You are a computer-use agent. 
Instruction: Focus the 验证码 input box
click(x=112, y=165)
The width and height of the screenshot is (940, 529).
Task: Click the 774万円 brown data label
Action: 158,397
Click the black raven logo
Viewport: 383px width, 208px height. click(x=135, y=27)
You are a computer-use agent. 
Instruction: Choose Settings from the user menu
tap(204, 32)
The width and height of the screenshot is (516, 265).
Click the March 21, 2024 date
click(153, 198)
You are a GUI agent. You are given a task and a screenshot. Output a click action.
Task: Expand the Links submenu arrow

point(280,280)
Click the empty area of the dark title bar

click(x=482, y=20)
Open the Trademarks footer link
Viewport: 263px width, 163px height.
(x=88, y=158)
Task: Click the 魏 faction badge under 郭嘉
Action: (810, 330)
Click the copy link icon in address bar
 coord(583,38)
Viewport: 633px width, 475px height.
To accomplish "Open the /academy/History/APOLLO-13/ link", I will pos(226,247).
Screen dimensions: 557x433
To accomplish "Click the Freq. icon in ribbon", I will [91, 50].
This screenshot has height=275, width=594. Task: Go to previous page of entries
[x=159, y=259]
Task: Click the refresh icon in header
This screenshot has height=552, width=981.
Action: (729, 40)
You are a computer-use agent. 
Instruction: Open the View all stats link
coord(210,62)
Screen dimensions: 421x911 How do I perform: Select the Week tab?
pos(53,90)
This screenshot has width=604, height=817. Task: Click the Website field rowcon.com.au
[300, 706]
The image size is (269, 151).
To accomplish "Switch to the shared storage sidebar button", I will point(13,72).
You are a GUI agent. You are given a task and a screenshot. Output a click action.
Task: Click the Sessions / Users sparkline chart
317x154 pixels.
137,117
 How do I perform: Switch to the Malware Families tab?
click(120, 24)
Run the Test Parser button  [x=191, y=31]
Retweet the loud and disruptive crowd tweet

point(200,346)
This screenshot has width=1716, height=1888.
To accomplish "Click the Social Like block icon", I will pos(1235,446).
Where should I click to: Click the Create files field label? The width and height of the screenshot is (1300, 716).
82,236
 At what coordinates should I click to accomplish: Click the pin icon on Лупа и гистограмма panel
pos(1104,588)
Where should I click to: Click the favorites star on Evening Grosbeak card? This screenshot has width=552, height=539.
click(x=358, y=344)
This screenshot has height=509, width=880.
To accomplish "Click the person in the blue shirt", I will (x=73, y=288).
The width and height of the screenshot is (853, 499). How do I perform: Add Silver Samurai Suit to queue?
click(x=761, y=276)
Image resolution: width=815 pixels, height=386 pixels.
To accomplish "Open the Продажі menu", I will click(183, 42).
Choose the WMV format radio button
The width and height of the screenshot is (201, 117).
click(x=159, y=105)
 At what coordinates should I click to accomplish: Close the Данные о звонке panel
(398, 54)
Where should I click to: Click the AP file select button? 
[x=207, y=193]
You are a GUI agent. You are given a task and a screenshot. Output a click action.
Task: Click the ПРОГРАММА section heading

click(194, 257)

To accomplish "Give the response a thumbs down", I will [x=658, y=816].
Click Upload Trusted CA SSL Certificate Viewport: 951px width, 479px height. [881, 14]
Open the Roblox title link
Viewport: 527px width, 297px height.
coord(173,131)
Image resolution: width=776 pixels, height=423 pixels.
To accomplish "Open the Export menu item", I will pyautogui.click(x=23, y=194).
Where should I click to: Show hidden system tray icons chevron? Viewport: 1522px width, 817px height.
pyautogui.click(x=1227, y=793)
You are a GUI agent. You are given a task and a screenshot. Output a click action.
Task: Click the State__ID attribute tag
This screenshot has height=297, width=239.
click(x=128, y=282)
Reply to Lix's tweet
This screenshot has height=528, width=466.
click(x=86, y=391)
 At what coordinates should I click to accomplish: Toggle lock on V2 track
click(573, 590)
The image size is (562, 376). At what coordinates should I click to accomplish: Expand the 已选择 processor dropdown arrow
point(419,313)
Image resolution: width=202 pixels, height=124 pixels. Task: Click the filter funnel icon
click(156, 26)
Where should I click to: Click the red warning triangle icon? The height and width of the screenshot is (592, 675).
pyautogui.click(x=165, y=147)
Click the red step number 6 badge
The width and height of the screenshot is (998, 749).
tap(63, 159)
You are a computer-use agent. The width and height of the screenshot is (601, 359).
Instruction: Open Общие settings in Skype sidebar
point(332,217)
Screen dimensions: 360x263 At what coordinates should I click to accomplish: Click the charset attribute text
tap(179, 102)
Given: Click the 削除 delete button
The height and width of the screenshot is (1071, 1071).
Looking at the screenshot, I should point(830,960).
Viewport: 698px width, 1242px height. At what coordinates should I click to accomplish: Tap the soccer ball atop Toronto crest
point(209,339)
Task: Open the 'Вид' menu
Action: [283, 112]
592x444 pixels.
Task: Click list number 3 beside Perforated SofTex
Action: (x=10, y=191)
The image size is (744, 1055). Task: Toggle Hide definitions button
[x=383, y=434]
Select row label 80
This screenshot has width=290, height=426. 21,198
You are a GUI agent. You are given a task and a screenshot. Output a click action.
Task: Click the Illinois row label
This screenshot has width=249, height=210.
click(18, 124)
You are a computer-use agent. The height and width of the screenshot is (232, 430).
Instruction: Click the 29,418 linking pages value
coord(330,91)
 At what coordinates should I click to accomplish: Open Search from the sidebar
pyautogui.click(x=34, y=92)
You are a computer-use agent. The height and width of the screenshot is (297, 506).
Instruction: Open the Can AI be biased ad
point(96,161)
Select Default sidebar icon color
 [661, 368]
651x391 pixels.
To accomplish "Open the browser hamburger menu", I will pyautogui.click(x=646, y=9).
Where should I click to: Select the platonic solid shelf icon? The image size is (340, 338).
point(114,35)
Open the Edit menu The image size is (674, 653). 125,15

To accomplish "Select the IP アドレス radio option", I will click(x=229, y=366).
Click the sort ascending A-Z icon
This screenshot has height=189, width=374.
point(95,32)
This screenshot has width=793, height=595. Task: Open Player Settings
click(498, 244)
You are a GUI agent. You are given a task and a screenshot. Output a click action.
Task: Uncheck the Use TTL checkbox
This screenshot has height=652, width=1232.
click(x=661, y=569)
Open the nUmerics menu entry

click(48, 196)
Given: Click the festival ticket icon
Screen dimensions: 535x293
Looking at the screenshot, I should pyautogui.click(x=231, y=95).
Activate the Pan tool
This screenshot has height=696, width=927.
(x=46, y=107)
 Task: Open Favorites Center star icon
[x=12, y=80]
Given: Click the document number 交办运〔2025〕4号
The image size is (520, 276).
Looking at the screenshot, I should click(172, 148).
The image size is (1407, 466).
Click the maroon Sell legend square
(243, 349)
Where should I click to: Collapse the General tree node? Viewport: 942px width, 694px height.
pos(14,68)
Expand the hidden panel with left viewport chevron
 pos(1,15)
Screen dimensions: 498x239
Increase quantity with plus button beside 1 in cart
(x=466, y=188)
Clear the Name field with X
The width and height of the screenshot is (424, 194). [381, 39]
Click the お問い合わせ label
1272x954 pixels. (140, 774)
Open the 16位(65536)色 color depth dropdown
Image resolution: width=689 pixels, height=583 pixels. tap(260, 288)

════════════════

Repeat each record word for word.

You are a computer-use agent. 
Instruction: Focus the 验证码 input box
click(x=112, y=165)
The width and height of the screenshot is (940, 529).
Task: Click the 774万円 brown data label
Action: 158,397
Click the black raven logo
Viewport: 383px width, 208px height. click(x=135, y=27)
You are a computer-use agent. 
Instruction: Choose Settings from the user menu
tap(204, 32)
The width and height of the screenshot is (516, 265).
Click the March 21, 2024 date
click(153, 198)
You are a GUI agent. You are given a task and a screenshot. Output a click action.
Task: Expand the Links submenu arrow

point(280,280)
Click the empty area of the dark title bar

click(x=482, y=20)
Open the Trademarks footer link
Viewport: 263px width, 163px height.
(x=88, y=158)
Task: Click the 魏 faction badge under 郭嘉
Action: (810, 330)
Click the copy link icon in address bar
 coord(583,38)
Viewport: 633px width, 475px height.
To accomplish "Open the /academy/History/APOLLO-13/ link", I will pos(226,247).
Screen dimensions: 557x433
To accomplish "Click the Freq. icon in ribbon", I will [91, 50].
This screenshot has height=275, width=594. Task: Go to previous page of entries
[x=159, y=259]
Task: Click the refresh icon in header
This screenshot has height=552, width=981.
Action: (729, 40)
You are a computer-use agent. 
Instruction: Open the View all stats link
coord(210,62)
Screen dimensions: 421x911 How do I perform: Select the Week tab?
pos(53,90)
This screenshot has width=604, height=817. Task: Click the Website field rowcon.com.au
[300, 706]
The image size is (269, 151).
To accomplish "Switch to the shared storage sidebar button", I will point(13,72).
You are a GUI agent. You are given a task and a screenshot. Output a click action.
Task: Click the Sessions / Users sparkline chart
317x154 pixels.
137,117
 How do I perform: Switch to the Malware Families tab?
click(120, 24)
Run the Test Parser button  [x=191, y=31]
Retweet the loud and disruptive crowd tweet

point(200,346)
This screenshot has width=1716, height=1888.
To accomplish "Click the Social Like block icon", I will pos(1235,446).
Where should I click to: Click the Create files field label? The width and height of the screenshot is (1300, 716).
82,236
 At what coordinates should I click to accomplish: Click the pin icon on Лупа и гистограмма panel
pos(1104,588)
Where should I click to: Click the favorites star on Evening Grosbeak card? This screenshot has width=552, height=539.
click(x=358, y=344)
This screenshot has height=509, width=880.
To accomplish "Click the person in the blue shirt", I will (x=73, y=288).
The width and height of the screenshot is (853, 499). How do I perform: Add Silver Samurai Suit to queue?
click(x=761, y=276)
Image resolution: width=815 pixels, height=386 pixels.
To accomplish "Open the Продажі menu", I will click(183, 42).
Choose the WMV format radio button
The width and height of the screenshot is (201, 117).
click(x=159, y=105)
 At what coordinates should I click to accomplish: Close the Данные о звонке panel
(398, 54)
Where should I click to: Click the AP file select button? 
[x=207, y=193]
You are a GUI agent. You are given a task and a screenshot. Output a click action.
Task: Click the ПРОГРАММА section heading

click(194, 257)

To accomplish "Give the response a thumbs down", I will [x=658, y=816].
Click Upload Trusted CA SSL Certificate Viewport: 951px width, 479px height. [881, 14]
Open the Roblox title link
Viewport: 527px width, 297px height.
coord(173,131)
Image resolution: width=776 pixels, height=423 pixels.
To accomplish "Open the Export menu item", I will pyautogui.click(x=23, y=194).
Where should I click to: Show hidden system tray icons chevron? Viewport: 1522px width, 817px height.
pyautogui.click(x=1227, y=793)
You are a GUI agent. You are given a task and a screenshot. Output a click action.
Task: Click the State__ID attribute tag
This screenshot has height=297, width=239.
click(x=128, y=282)
Reply to Lix's tweet
This screenshot has height=528, width=466.
click(x=86, y=391)
 At what coordinates should I click to accomplish: Toggle lock on V2 track
click(573, 590)
The image size is (562, 376). At what coordinates should I click to accomplish: Expand the 已选择 processor dropdown arrow
point(419,313)
Image resolution: width=202 pixels, height=124 pixels. Task: Click the filter funnel icon
click(156, 26)
Where should I click to: Click the red warning triangle icon? The height and width of the screenshot is (592, 675).
pyautogui.click(x=165, y=147)
Click the red step number 6 badge
The width and height of the screenshot is (998, 749).
tap(63, 159)
You are a computer-use agent. The width and height of the screenshot is (601, 359).
Instruction: Open Общие settings in Skype sidebar
point(332,217)
Screen dimensions: 360x263 At what coordinates should I click to accomplish: Click the charset attribute text
tap(179, 102)
Given: Click the 削除 delete button
The height and width of the screenshot is (1071, 1071).
Looking at the screenshot, I should point(830,960).
Viewport: 698px width, 1242px height. At what coordinates should I click to accomplish: Tap the soccer ball atop Toronto crest
point(209,339)
Task: Open the 'Вид' menu
Action: [283, 112]
592x444 pixels.
Task: Click list number 3 beside Perforated SofTex
Action: (x=10, y=191)
The image size is (744, 1055). Task: Toggle Hide definitions button
[x=383, y=434]
Select row label 80
This screenshot has width=290, height=426. 21,198
You are a GUI agent. You are given a task and a screenshot. Output a click action.
Task: Click the Illinois row label
This screenshot has width=249, height=210.
click(18, 124)
You are a computer-use agent. The height and width of the screenshot is (232, 430).
Instruction: Click the 29,418 linking pages value
coord(330,91)
 At what coordinates should I click to accomplish: Open Search from the sidebar
pyautogui.click(x=34, y=92)
You are a computer-use agent. The height and width of the screenshot is (297, 506).
Instruction: Open the Can AI be biased ad
point(96,161)
Select Default sidebar icon color
 [661, 368]
651x391 pixels.
To accomplish "Open the browser hamburger menu", I will pyautogui.click(x=646, y=9).
Where should I click to: Select the platonic solid shelf icon? The image size is (340, 338).
point(114,35)
Open the Edit menu The image size is (674, 653). 125,15

To accomplish "Select the IP アドレス radio option", I will click(x=229, y=366).
Click the sort ascending A-Z icon
This screenshot has height=189, width=374.
point(95,32)
This screenshot has width=793, height=595. Task: Open Player Settings
click(498, 244)
You are a GUI agent. You are given a task and a screenshot. Output a click action.
Task: Uncheck the Use TTL checkbox
This screenshot has height=652, width=1232.
click(x=661, y=569)
Open the nUmerics menu entry

click(48, 196)
Given: Click the festival ticket icon
Screen dimensions: 535x293
Looking at the screenshot, I should pyautogui.click(x=231, y=95).
Activate the Pan tool
This screenshot has height=696, width=927.
(x=46, y=107)
 Task: Open Favorites Center star icon
[x=12, y=80]
Given: Click the document number 交办运〔2025〕4号
The image size is (520, 276).
Looking at the screenshot, I should click(172, 148).
The image size is (1407, 466).
Click the maroon Sell legend square
(243, 349)
Where should I click to: Collapse the General tree node? Viewport: 942px width, 694px height.
pos(14,68)
Expand the hidden panel with left viewport chevron
 pos(1,15)
Screen dimensions: 498x239
Increase quantity with plus button beside 1 in cart
(x=466, y=188)
Clear the Name field with X
The width and height of the screenshot is (424, 194). [381, 39]
Click the お問い合わせ label
1272x954 pixels. (140, 774)
Open the 16位(65536)色 color depth dropdown
Image resolution: width=689 pixels, height=583 pixels. tap(260, 288)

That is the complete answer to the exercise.